» **Текст для чтения**:
======
В двух веках. Жизненный отчет российского государственного и политического деятеля, члена Второй Государственной думы (Гессен) - страница 236

* * *

Это был мой первый выезд на бал революции, а дальше так уж и пошло. Нужно было отрываться от устоявшегося жизненного обихода, и если сам по себе труден отказ от привычек, то теперь это еще тяжелее ощущалось, ибо заменить их было нечем: обстановка стала, как ртуть, текучей, исчезло чувство уверенности и самостояния. Каждый день приносил что-нибудь невиданно новое, но с первых дней отчетливо определилась основная тенденция к постепенному ухудшению положения, к разнузданию всех, крупных и мелких центробежных сил, ко всеобщему распаду, на фоне которого новая власть металась и все заметнее превращалась в фикцию. Еще до возобновления выхода «Речи» состоялось «дискуссионное» собрание редакции, на этот раз необычайно многочисленное, ибо право голоса автоматически получили и репортеры, и корректоры. Новизна проявилась и в тоне речей некоторых ораторов, можно было расслышать отзвук главного рефрена – довольно нашей кровушки попили.

В пользу республики отрекались с такой непринужденностью, точно монархия была мимолетным узурпатором. Один только Фейгельсон остался ее молчаливым паладином и негодующе пожимал плечами при виде феерического превращения Савлов в Павлов[89]. А когда позвонил по телефону удаленный государем из Петербурга великий князь Николай Михайлович, к которому наш сотрудник обратился с просьбой об интервью, Фейгельсон взволнованно сиял: мы, мол, не такие, не бежим вприпрыжку за колесницей победителя. Увы, интервью великого князя, перепечатанное всеми газетами, рассказывало, что болезненное упорство, овладевшее царицей, противодействовало всем усилиям вывести страну из тяжелого положения и довело монархию до крушения, которое все великие князья предсказывали.

По другому основному вопросу – об отношении к войне – все оставались на старой позиции. Революция и началась громким, с думской трибуны обвинением правительства в поползновениях заключить сепаратный мир. Один лишь Бенуа с крикливо большим красным бантом в петлице, не соответствовавшим его изящному вкусу, заявил, что, будучи непримиримым противником войны, он оставался в редакции, пока «Речь» скована была военной цензурой, но теперь, когда уста разверсты, он не считает возможным дальше принимать участие в газете, стоящей за продолжение войны. Мне было обидно, потому что он знал, что именно в этом отношении «Речь» высказывается не из-под палки цензуры. Да и независимо от «Речи» Бенуа вращался в обществе, не принадлежавшем к пацифистам. Открытыми противниками войны были большевики, которые в лице перекочевавшего в горьковскую «Новую жизнь» Бенуа получили первую авторитетную поддержку совершенно, казалось бы, чуждых им слоев, хранивших лучшие традиции императорской России – один из предков Бенуа был строителем Мариинского театра. Вслед за Бенуа неуклюже поднялся наш выдающийся ученый Туган-Барановский и тоже сделал заявление об отказе, но так нескладно, что всякая охота спорить и переубеждать отпала.
======
» **Представленные записи**:

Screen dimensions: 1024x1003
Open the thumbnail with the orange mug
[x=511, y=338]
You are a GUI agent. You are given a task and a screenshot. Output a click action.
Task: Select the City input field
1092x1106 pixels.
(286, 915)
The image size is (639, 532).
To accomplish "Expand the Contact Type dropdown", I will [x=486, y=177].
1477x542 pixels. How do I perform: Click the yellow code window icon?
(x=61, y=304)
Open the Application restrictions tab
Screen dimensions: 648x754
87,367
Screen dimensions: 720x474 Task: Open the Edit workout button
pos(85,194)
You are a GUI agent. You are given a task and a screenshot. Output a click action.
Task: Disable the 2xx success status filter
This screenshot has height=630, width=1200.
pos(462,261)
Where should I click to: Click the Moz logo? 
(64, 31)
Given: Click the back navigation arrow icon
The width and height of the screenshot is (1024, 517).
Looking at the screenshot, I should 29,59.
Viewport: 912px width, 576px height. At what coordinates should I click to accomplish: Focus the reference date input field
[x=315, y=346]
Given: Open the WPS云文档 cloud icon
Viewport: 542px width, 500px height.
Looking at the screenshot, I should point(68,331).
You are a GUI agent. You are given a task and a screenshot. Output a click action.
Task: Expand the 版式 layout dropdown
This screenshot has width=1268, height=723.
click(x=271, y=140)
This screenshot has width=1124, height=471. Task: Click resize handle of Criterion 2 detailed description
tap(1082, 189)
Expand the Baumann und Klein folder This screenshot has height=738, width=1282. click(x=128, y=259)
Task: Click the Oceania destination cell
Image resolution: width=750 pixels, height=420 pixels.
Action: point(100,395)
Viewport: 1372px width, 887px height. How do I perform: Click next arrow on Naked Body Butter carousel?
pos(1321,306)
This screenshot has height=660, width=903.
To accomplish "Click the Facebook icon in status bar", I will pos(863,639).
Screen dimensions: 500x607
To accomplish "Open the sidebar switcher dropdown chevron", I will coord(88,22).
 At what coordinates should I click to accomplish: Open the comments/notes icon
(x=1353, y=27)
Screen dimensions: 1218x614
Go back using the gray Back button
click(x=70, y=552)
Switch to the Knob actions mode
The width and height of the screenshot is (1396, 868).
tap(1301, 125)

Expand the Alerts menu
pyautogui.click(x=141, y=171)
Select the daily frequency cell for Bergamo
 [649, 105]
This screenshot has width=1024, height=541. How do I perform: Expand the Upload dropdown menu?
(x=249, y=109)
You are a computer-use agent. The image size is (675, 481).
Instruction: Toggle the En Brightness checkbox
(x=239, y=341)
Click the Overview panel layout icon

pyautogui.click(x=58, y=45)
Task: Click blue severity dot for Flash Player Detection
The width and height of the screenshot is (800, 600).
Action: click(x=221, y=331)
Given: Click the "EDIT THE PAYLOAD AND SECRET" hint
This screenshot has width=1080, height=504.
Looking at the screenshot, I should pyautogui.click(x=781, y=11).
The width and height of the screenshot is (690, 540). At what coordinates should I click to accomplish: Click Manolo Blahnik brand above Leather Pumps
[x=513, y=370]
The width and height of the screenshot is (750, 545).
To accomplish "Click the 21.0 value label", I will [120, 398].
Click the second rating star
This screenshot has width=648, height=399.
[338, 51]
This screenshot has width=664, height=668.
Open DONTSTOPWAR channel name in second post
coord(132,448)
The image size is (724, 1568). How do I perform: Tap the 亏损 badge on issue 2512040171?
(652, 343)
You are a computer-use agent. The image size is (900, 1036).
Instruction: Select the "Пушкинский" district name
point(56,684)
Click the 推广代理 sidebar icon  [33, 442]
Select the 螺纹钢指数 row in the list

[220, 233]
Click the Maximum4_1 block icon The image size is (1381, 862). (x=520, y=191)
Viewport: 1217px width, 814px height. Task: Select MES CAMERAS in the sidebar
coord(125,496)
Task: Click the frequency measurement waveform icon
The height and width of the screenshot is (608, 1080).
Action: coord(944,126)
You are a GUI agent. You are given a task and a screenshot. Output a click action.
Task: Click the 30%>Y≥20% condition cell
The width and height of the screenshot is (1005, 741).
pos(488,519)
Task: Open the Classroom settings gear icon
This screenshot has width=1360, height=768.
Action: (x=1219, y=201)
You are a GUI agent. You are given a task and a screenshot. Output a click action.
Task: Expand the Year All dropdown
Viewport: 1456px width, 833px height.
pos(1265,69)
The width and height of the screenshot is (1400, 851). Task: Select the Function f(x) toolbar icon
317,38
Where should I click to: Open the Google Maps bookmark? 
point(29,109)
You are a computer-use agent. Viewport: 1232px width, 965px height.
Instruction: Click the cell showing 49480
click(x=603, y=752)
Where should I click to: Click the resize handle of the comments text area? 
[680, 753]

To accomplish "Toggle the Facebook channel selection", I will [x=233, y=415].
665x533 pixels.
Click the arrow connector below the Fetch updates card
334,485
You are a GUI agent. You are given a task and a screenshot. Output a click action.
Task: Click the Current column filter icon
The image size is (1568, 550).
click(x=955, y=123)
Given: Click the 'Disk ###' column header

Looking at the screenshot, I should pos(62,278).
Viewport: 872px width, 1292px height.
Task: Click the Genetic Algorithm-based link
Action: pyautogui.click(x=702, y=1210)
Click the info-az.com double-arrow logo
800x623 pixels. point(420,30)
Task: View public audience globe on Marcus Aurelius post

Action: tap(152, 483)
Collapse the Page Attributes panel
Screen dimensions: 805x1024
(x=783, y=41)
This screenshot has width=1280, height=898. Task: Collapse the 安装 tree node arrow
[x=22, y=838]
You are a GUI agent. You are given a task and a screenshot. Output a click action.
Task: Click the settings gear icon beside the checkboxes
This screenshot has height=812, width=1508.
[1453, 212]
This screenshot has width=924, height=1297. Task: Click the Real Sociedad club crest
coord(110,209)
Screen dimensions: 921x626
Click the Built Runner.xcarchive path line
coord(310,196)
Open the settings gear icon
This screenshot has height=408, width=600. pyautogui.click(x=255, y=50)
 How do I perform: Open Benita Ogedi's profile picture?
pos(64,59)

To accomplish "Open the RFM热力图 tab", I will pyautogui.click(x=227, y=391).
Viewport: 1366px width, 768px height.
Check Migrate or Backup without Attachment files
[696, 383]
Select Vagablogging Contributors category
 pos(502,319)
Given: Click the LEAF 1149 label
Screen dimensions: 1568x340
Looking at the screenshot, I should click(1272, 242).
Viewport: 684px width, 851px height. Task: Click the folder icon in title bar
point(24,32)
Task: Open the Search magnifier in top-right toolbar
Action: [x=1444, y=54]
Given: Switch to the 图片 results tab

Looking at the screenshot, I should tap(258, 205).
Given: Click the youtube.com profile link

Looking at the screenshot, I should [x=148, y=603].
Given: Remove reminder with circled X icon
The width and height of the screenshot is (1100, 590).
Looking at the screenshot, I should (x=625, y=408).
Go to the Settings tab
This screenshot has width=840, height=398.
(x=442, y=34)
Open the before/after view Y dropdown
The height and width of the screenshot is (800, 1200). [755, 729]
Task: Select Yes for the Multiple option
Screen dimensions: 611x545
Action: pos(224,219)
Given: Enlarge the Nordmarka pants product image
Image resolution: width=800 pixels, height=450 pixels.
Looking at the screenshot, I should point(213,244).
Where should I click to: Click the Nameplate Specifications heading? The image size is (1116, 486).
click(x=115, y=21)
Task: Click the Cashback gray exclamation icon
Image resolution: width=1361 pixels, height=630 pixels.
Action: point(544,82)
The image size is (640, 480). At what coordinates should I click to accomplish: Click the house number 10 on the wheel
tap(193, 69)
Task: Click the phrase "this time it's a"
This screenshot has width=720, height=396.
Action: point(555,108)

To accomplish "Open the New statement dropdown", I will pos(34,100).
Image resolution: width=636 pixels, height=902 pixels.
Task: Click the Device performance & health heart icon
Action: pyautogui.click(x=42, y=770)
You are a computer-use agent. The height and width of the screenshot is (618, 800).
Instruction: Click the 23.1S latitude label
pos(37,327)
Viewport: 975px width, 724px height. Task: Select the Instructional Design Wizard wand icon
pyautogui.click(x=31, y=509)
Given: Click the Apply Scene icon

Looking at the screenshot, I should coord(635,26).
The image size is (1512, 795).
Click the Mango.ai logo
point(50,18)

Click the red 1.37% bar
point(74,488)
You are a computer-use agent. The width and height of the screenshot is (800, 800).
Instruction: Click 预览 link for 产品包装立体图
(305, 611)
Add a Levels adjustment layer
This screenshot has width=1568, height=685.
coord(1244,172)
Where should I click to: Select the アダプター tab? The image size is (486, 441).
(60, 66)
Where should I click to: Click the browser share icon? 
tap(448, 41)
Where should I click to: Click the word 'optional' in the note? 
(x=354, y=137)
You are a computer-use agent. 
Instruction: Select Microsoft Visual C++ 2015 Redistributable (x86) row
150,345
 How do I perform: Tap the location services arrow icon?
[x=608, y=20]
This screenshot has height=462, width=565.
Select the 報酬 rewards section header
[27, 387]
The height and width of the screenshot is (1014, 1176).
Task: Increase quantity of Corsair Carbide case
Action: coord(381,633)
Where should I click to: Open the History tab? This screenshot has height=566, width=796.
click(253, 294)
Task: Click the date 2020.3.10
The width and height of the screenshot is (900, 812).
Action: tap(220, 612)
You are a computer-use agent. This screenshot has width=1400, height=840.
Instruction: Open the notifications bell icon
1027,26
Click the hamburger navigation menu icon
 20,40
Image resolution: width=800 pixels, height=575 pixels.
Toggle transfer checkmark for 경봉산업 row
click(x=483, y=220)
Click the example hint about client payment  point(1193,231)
======
» **Задание 1**:
Кем, согласно тексту для чтения, был один из предков Бенуа?
» **Задание 2**:
Сократите абзац текста для чтения, начинающийся словами «В пользу республики отрекались», сохранив его основные факты.
» **Задание 3**:
Соответствуют ли тексту для чтения следующие утверждения? Ответьте «да» или «нет» и приведите решающие слова текста.
(a) Право голоса на собрании редакции получили также репортеры и корректоры.
(b) Бенуа ушел из газеты, потому что она выступала за прекращение войны.
(c) Туган-Барановский сделал свое заявление об отказе складно и убедительно.

» **Результат выполнения 1**:
Строителем Мариинского театра.

» **Результат выполнения 2**:
От монархии в пользу республики отрекались легко, и только Фейгельсон молча оставался ее сторонником. Сотрудник редакции попросил об интервью великого князя Николая Михайловича, удаленного государем из Петербурга. Когда тот позвонил, Фейгельсон сиял. Однако в интервью, перепечатанном всеми газетами, великий князь говорил, что упорство царицы мешало вывести страну из тяжелого положения. По его словам, именно оно довело монархию до крушения, которое предсказывали все великие князья.

» **Результат выполнения 3**:
(a) Да: «право голоса автоматически получили и репортеры, и корректоры».
(b) Нет: «он не считает возможным дальше принимать участие в газете, стоящей за продолжение войны».
(c) Нет: «но так нескладно, что всякая охота спорить и переубеждать отпала».